There are many benefits to having a diverse client base, but in instances where you land an atypical client, smaller staffing firms face the danger of being unprepared to deal with the demands of a large business and its respective needs.
How you prepare is critical to the success of your deliverable – whether long or short term. You won’t be able to rely upon that one individual relationship with your key decision maker should something not go right. Your customer will have higher expectations for as smooth a service plan as you promised in your sales pitch.
Not that getting the business is easy, but keeping the businesses will be even more difficult. Some key components to your success:
- Identify your small and large recruiting sources. Think of places beyond your traditional routes. Veterans groups, community centers, religious and refugee groups are all excellent places to start.
- Have the right staff in place before and at the start of your project. If you have to assign a key staff member to this project, realize there’s an impact to that move. You don’t want your other customers to feel it. Have a ramp up plan prepared in advance (budget, training plan, use of interns, seasonal recruiter, etc.) with time frames attached to all so you know how quickly you can mobilize. You may have to overstaff for a short period, or deal with some disappointed customers which may hurt in the long run.
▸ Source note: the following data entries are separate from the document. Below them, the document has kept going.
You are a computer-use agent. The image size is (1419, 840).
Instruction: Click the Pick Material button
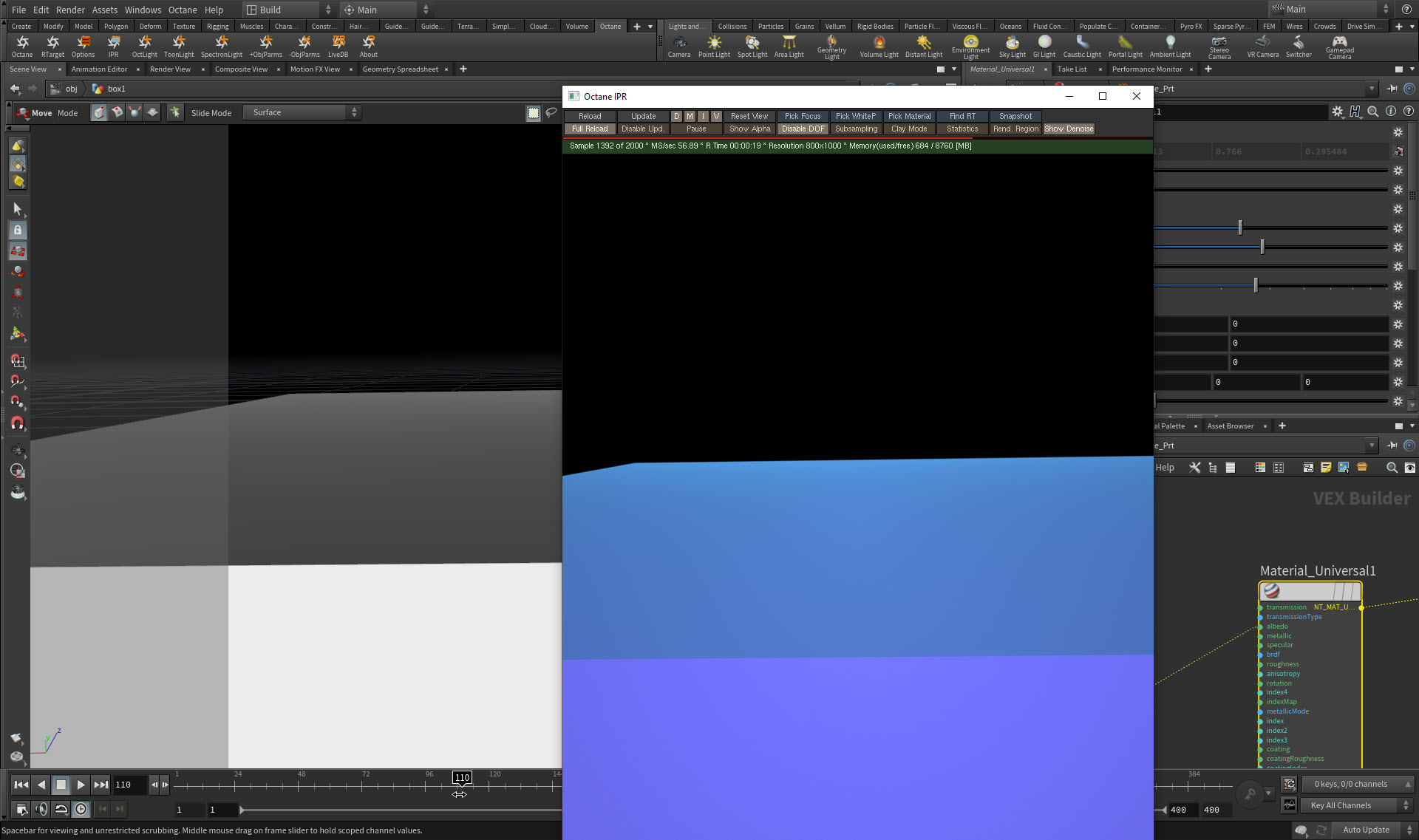click(909, 116)
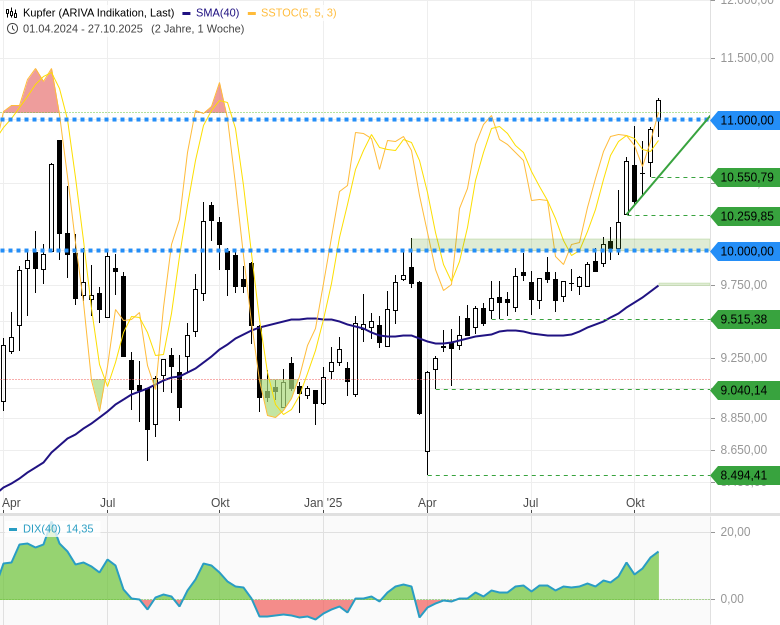Viewport: 780px width, 625px height.
Task: Click the blue SMA(40) legend marker
Action: 186,13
- Build strong relationships with your talent. The better you know them, the more accountable they’ll be and the more you can ask of them. Many are looking for long term jobs and realize that you might be the ones to help them. High performers will do their best to prove the kind of employee they can be. There’s a good chance they’ll bring some productive friends with them.
- Identify a backup provider. You don’t want to give business away, but an affiliate vendor relationship can save your hide if things don’t go as planned. The one thing your customer (and key contacts within) will remember is whether or not you were able to get the people (on your own or with help). If they have to enlist the backup, it’s more work for them, and it will open the door to losing that business you worked so hard to earn.
At the end of the day, it always comes down to communication. Be up front with your talent and your clients. People appreciate direct communication – even if you have information they do not want to hear. Done the right way, clear communication will improve your rate of success with each of your clients and placements. In addition, it will keep your “atypical client” happy as they can always call on you if needed.